- Born: Françoise Marcelle Modock 27 November 1920 Le Morne-Rouge, Martinique
- Died: 8 March 1976 (aged 55) Marseille, France
- Other name: Mam’Ega
- Occupations: Writer, social activist
- Years active: 1960–1976

= Françoise Ega =

French writer (1920–1976)

Françoise Marcelle Ega (11 November 1920 - 8 March 1976) was a French laborer, writer and social activist. She was most noted in her lifetime for her community leadership and advocacy for Caribbean migrants to France. Since her death, her written works, which explore themes of alienation, exploitation, and nationalism, have been recognized as an important voice for French Antillean women in the period between the end of the Second World War and the end to colonization.

==Early life==
Françoise Marcelle Modock was born on 27 November 1920 in Le Morne-Rouge, Martinique, to the seamstress Déhé Partel and gamekeeper, Claude Modock. Françoise Modock was raised in Martinique, finished school in French and took a secretarial course, earning a typing diploma before she moved to France during World War II. There she met and married Franz Ega 8 May 1946 in Paris. Her husband was a soldier, which led the couple to live in several African countries before they settled in Marseille, where four of her five children were born.

==Career==
Ega was very involved in the Caribbean community in Marseille. She founded after-school programs for children and tutored children in both school studies and Catholic catechism. She was an organizer of the French West Indian-Guianese soccer team and founded two organizations the Association of Antillean and Guianese Workers (L’Amicale des travailleurs antillais et guyanais (AMITAG)) and the Antillo-Guianese Cultural and Sports Association (Association culturelle et sportive antillo-guyanaise (ACSAG)) to foster participation by migrants from the French Antilles and French Guiana in sporting and cultural events. As an educated woman, Ega also helped migrants with paperwork and transactions related to carrying out their day-to-day activities, as well as giving adult literacy lessons. Active in politics and union activities, she strongly advocated for the protection of public spaces, such as parks, swimming pools and stadiums. She worked with Séverin Montarello to create the Espace Culturel Busserine, the first neighborhood center in the area.

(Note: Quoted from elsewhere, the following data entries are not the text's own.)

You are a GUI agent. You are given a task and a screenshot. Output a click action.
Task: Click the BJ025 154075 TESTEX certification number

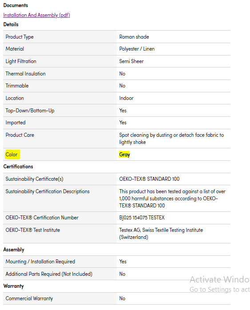point(142,218)
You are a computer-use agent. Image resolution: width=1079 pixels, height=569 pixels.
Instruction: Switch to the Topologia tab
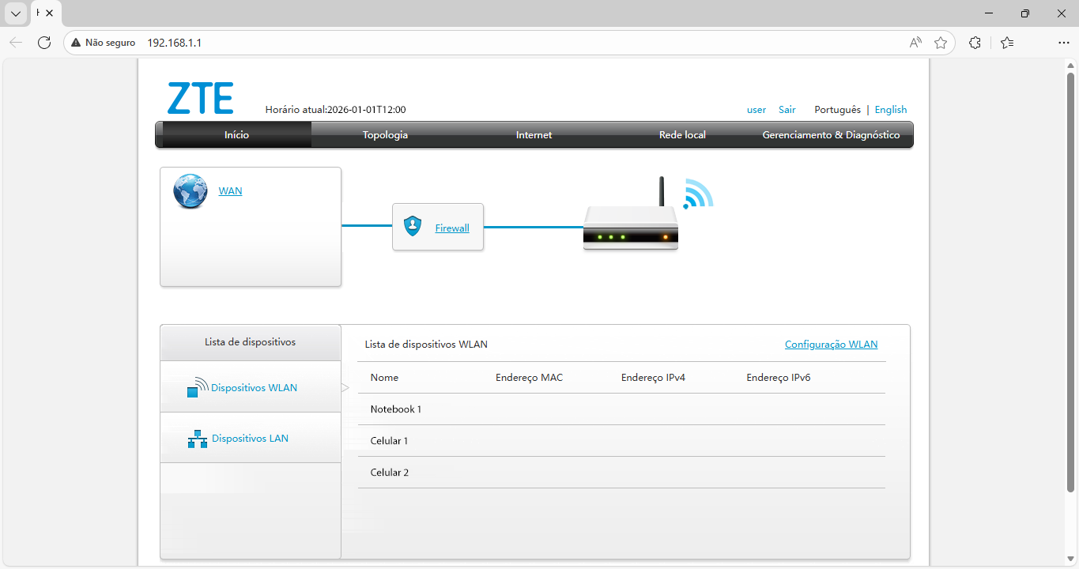point(385,134)
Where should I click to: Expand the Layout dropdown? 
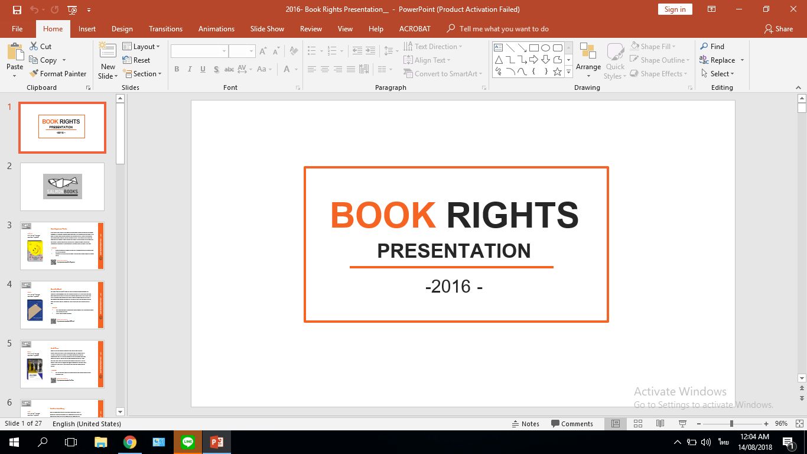(141, 47)
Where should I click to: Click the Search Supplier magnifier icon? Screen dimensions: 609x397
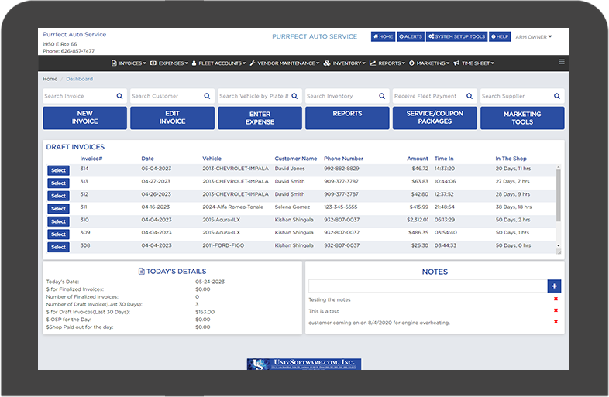pos(557,96)
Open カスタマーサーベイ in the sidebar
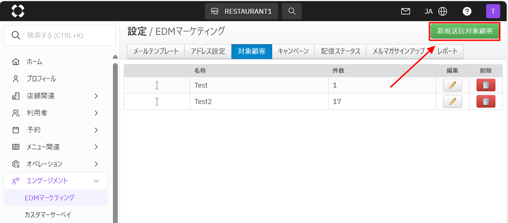The image size is (508, 223). click(48, 215)
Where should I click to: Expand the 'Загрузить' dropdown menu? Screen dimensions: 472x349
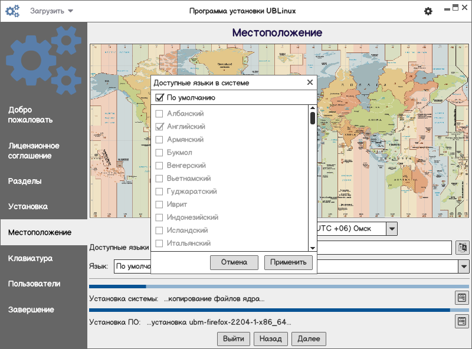pos(52,11)
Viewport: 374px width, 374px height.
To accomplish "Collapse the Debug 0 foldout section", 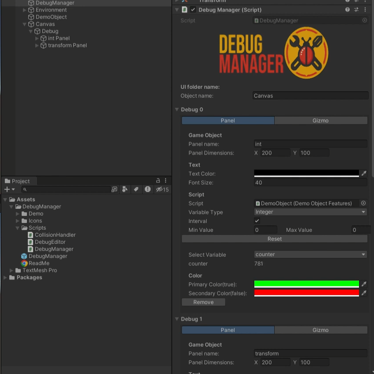I will [177, 110].
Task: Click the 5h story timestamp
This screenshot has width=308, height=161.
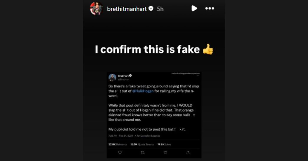Action: coord(160,9)
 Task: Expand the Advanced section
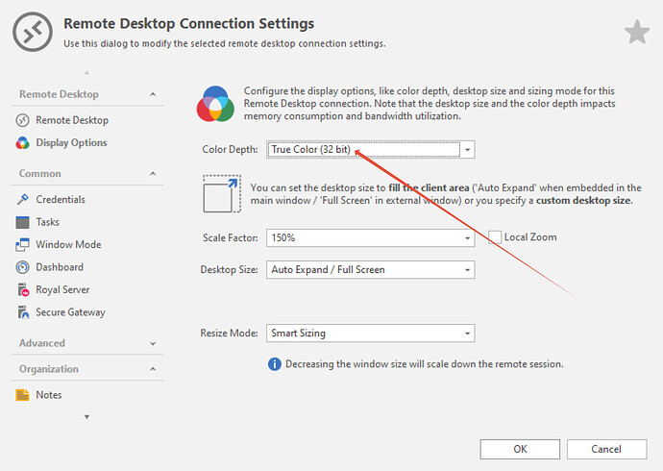(x=153, y=343)
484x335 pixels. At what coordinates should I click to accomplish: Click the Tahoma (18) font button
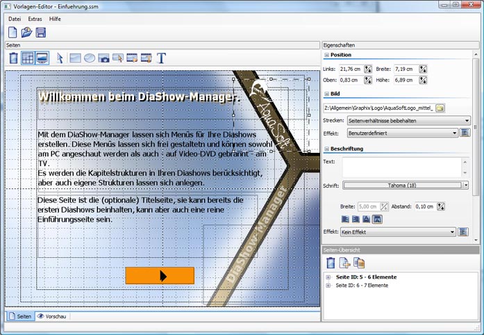[403, 186]
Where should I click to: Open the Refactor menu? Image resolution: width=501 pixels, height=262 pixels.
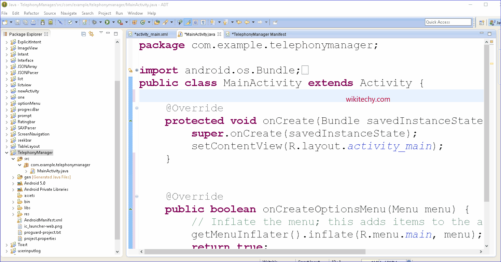click(31, 13)

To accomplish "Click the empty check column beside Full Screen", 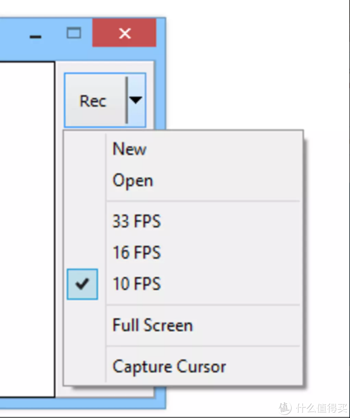I will (x=82, y=325).
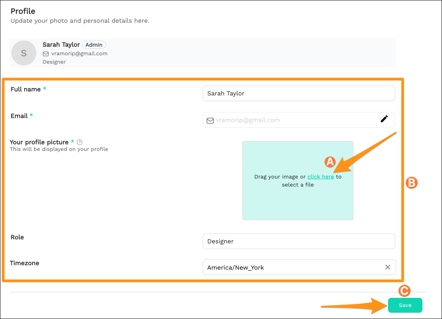Click the orange A annotation marker
442x319 pixels.
331,162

Ega wrote three books: two autobiographical novels, Le temps des Madras (1966) and Lettres à une noire (1979), and the novel L´alizé ne soufflait plus (2000). The first book brings the author's childhood memories in the countryside of Martinique. The second one addresses her life in the south of France when she worked as a cleaner and sought to write her first novel. The third is a novel set during World War II, evoking the effects of the conflict in Martinique. In Lettres à une noire, she explored themes that were common to many Caribbean migrants in the post-war period: exploitation, migration, racism as well as classism, and gender. In Lettres à une noire (Letters to a Black Woman), Ega addresses letters about the living conditions of working Antillean women to another black writer, the Brazilian Carolina Maria de Jesus. After reading an article about Jesus in the magazine Paris Match, Ega finds inspiration in the work of the Brazilian writer to write her diary (the letters). The book is organized as a series of journal entries (or never-posted letters) to Carolina Maria de Jesus. The correspondences between the works of both authors also establish a dialogue about the narration of the black female genealogy, intertwined with the traumas of slavery. Her works, along with a few other contemporary Caribbean writers, critique the French efforts to manage their colonies in the postwar period. Ega spoke of the stratified society, the low wages that migrants were paid, the lack of education.

==Death and legacy==
Ega died on 8 March 1976 in Marseille. After her death, a plaque was installed to commemorate her works at the Busserine Cultural Centre and a committee, Le Comité MamEga, was established to maintain her legacy of community service. The committee has also continued to publish posthumous works. In 1978, they released Lettres à une noire; in 1992 Le pin de Magneu was published; and in 2000, the Mam'Ega Committee published L'Alizé ne soufflait plus. In 2017, the work of Ega was discovered by Brazilian researcher Maria Clara Machado during her doctoral studies in France. As a result, Lettres à une noire was translated into Brazilian Portuguese and published in Brazil by Todavia publishing house. Subsequently, the book was reedited in French by Lux publishing house and are being translated to several other languages.

The first doctoral thesis on the literary correspondences between authors Carolina Maria de Jesus and Françoise Ega was presented in 2022 at Sorbonne Nouvelle University and the University of Brasília under the title: "My weeping, your singing: Possible Correspondences between the Works of Françoise Ega and Carolina Maria de Jesus".